On the eve of its 120-year anniversary, Rolls-Royce is evolving into the very model of a 21st Century company. PRIVATE EDITION spoke exclusively to CEO Torsten Müller-Ötvös about electric motoring, hot weather testing, changing clientele and the advent of the Private Office.
Rolls-Royce

“Would Sir Henry Royce be proud of what we’re doing here?”

Over a cup of coffee at Daytona’s showroom in Melrose Arch, Johannesburg, Rolls-Royce Motor Cars’ Chief Executive Officer, Torsten Müller-Ötvös asks the entirely relevant question. The 120-year old company, the apogee of all that is luxurious, is confronting arguably the most significant evolution in its history. November 2023 will see the launch of the marque’s first all-electric car, the Spectre, a model that presages the company’s all-electric future by 2030. These are disruptive times.

It’s a future Müller-Ötvös apparently relishes. “It’s an honour – and I still feel the honour even after fourteen years – to work for this great British institution; the world’s best-known luxury brand.” Still, his position comes with enormous responsibility – “a positive burden” as he puts it – to continuously take the best and make it better. As it turns out it’s also a golden opportunity. To be brave, to grow the brand and continue developing new markets.

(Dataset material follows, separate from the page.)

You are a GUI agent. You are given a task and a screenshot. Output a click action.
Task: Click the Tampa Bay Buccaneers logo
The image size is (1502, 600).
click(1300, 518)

But first, Spectre, the all-important electric car. Müller-Ötvös is in South Africa with the Rolls-Royce engineering team to carry out hot-weather testing on the prototypes of the luxury brand’s much-anticipated entry into the electric arena. “While it’s not yet the finished product, I can assure you that Spectre already represents a new benchmark of excellence in the automotive space, living up to my promise that it will be a Rolls-Royce first and an electric car second.”

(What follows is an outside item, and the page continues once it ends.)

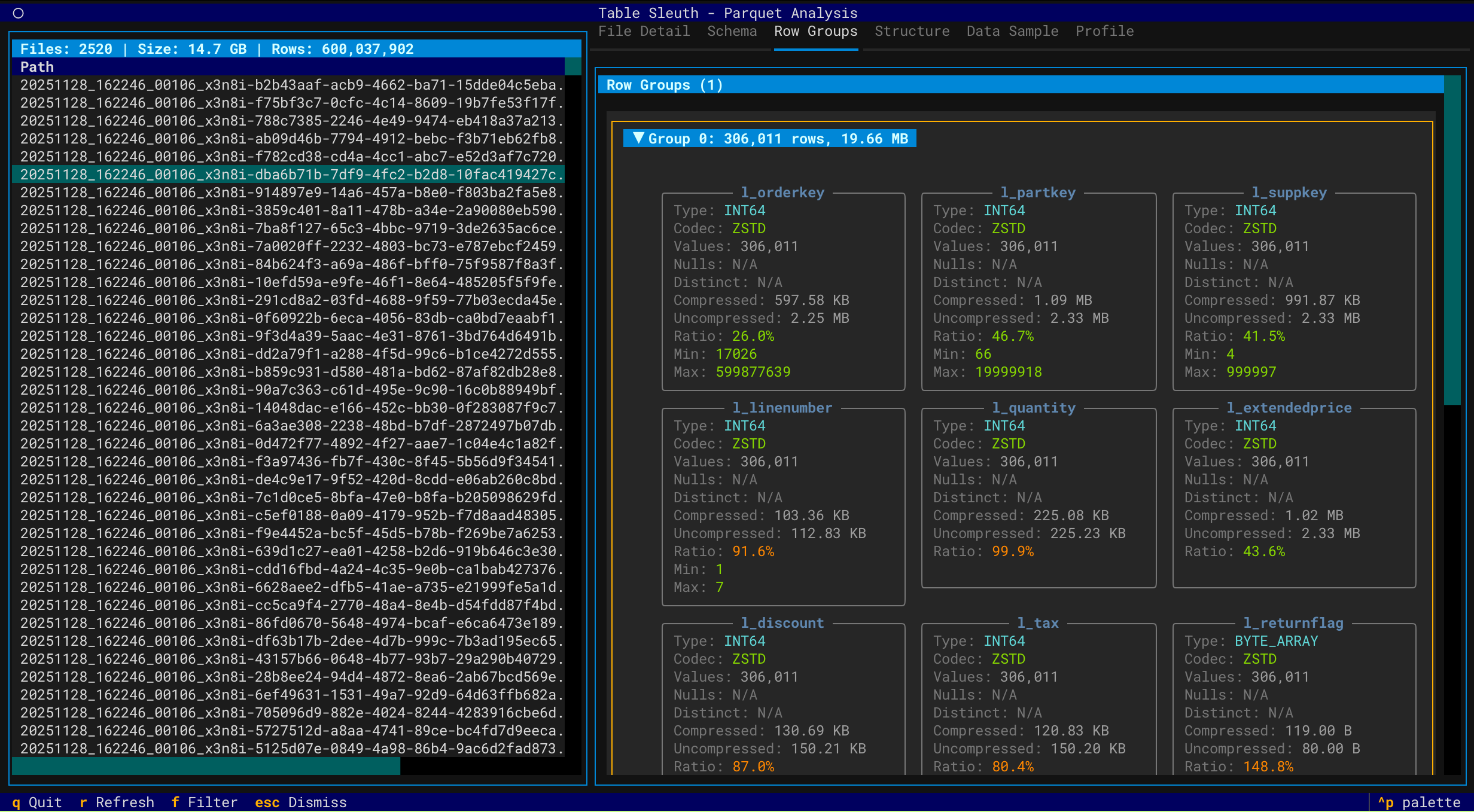The height and width of the screenshot is (812, 1474).
Task: Click the circle icon in the header
Action: tap(18, 13)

Intriguingly, if Spectre is thoroughly modern, the genesis of the idea dates back to the turn of the last century. In April 1900, Rolls-Royce co-founder Charles Rolls prophesied in The Motor-Car Journal that automotive electrification would one day be a reality.
“The electric car is perfectly noiseless and clean. There is no smell or vibration, and they should become very useful when fixed charging stations can be arranged.”

For Müller-Ötvös, being instrumental in fulfilling this prophecy is a major achievement. Spectre, he says, will be a huge success globally, gauging by feedback and a healthy pre-order book. Much of the hard work was done by the design team who, everyone agrees, did a superb job on the fabulous fastback coupe body. The sloping rear is particularly effective, harking back to the golden era of luxury boats, even as it is brave and entirely contemporary. The car will also offer the first major update of Charles Robinson Sykes’ Spirit of Ecstasy in years; Eleanor Thornton’s famed figure will lean into the breeze, her trademark ‘wings’ made to better resemble the cloak she is actually wearing. And electric? Müller-Ötvös believes the world and South Africa is ready for it. Charging will mostly happen at client homes and office buildings, and Rolls-Royce will include home stations in the purchase of the car. The vehicle’s range of 520km is more than sufficient, he says.

Spectre’s launch underlines a shift in focus for Rolls-Royce as a brand, emphasising new markets, creative ways of selling and innovative marketing strategies.

Key to the strategy was a clear idea of who’d be buying Roll-Royce in the future. Müller-Ötvös interviewed private banks on what they thought future clients would be interested in. They forecasted much younger, more female, and increasingly casual clientele, and less inherited money. “It happened exactly as they forecasted,” Müller-Ötvös says.

“When I arrived, 80% of our clients used the car as a chauffeuring car. Now, it’s exactly the other way around – 80% of our clients drive the car themselves, because they’re far younger. We have very successfully rejuvenated the brand. It sounds easy, but the average age was 56 when I arrived. Now it’s 42.”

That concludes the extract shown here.